The paper "Generating Natural Language Proofs with Verifier-Guided Search" discusses a novel approach—NLProofS—for generating natural language proofs in NLP. Given the intrinsic challenges of reasoning in natural language, the authors focus on proof generation where a model formulates a proof tree through supporting facts to derive a given hypothesis. This task demands compositional generalization, which is often an obstacle for current LLMs due to issues like hallucinating invalid proof steps. To address this, the paper proposes NLProofS, a stepwise method supported by an independent verifier.

Key Methodology and Contributions

NLProofS improves proof generation by conditioning each proof step on the hypothesis and utilizing an independent verifier to evaluate the logical validity of generated steps, thus addressing previous models' tendencies to hallucinate steps. Unlike greedy stepwise generation methods, NLProofS leverages search strategies to maximize a global proof score judged by the verifier, which aggregates individual step scores. This process involves a stepwise prover—fine-tuned from a T5 model—that generates candidate steps, and a verifier—based on RoBERTa—that scores their validity, allowing the method to focus on both valid and relevant proof steps.

The paper introduces the proof graph, a directed acyclic graph (DAG) representing the search space for proofs, allowing NLProofS to explore various proof paths robustly. At inference, the model refines its proofs by considering multiple potential arguments and selecting the most valid according to calculated validity scores.

Empirical Results and Implications

NLProofS achieved state-of-the-art results on both the EntailmentBank and RuleTaker datasets. Specifically, in EntailmentBank's Task 2 setting, NLProofS improved the Overall-AllCorrect from 27.7% to 33.3%, indicating its capacity to generate more precise human-authored proofs compared to previous methods. On RuleTaker, which uses template-generated English sentences, NLProofS maintained competitive performance, underscoring its versatility across different benchmarks.

The results suggest that incorporating verifiers can significantly boost proof accuracy by guiding the model away from generating invalid steps purely based on the proximity to the hypothesis. The verifier acts as a corrective measure during proof search, reducing hallucination and promoting logical consistency in generated proofs.

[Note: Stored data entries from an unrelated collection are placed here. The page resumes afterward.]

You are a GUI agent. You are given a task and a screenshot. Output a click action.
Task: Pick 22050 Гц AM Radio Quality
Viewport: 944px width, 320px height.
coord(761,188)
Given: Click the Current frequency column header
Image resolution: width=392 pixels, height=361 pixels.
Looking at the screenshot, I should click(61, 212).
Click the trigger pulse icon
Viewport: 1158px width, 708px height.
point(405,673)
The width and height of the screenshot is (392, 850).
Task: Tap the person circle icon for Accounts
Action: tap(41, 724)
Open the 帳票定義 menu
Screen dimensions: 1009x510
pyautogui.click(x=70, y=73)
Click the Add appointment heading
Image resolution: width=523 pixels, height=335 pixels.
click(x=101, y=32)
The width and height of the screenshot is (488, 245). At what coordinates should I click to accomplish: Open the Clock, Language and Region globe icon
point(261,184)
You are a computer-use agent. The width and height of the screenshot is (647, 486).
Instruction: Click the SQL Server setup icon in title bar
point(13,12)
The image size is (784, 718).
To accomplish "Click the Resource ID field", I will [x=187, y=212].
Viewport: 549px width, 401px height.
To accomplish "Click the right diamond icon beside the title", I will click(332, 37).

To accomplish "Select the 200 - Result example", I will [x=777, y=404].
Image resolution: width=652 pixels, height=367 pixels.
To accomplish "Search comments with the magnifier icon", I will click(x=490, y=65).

Challenges and Future Directions

Despite its efficacy, the paper acknowledges several areas for improvement. The prover's beam search strategy might lead to redundancies, and generated proof steps often lack diversity. Future work could explore advanced search techniques like Diverse Beam Search to enhance candidate diversity. Additionally, the approach inherently depends on text concatenation methods that might not scale well with larger datasets or more complex sentences, suggesting a need for more scalable techniques.

Another notable aspect for future exploration is how NLProofS can be applied to broader NLP tasks beyond proof generation, such as multi-hop QA or fact verification, where structured reasoning is pivotal.

Conclusion

NLProofS represents a significant advancement in generating structured natural language proofs, crucial for explainable AI systems. The verifier-guided search framework not only improves accuracy but also opens pathways for creating more trustworthy and logically consistent NLP models. As automated reasoning continues to evolve, integrating verifier mechanisms could enhance the robustness and reliability of reasoning systems across diverse applications.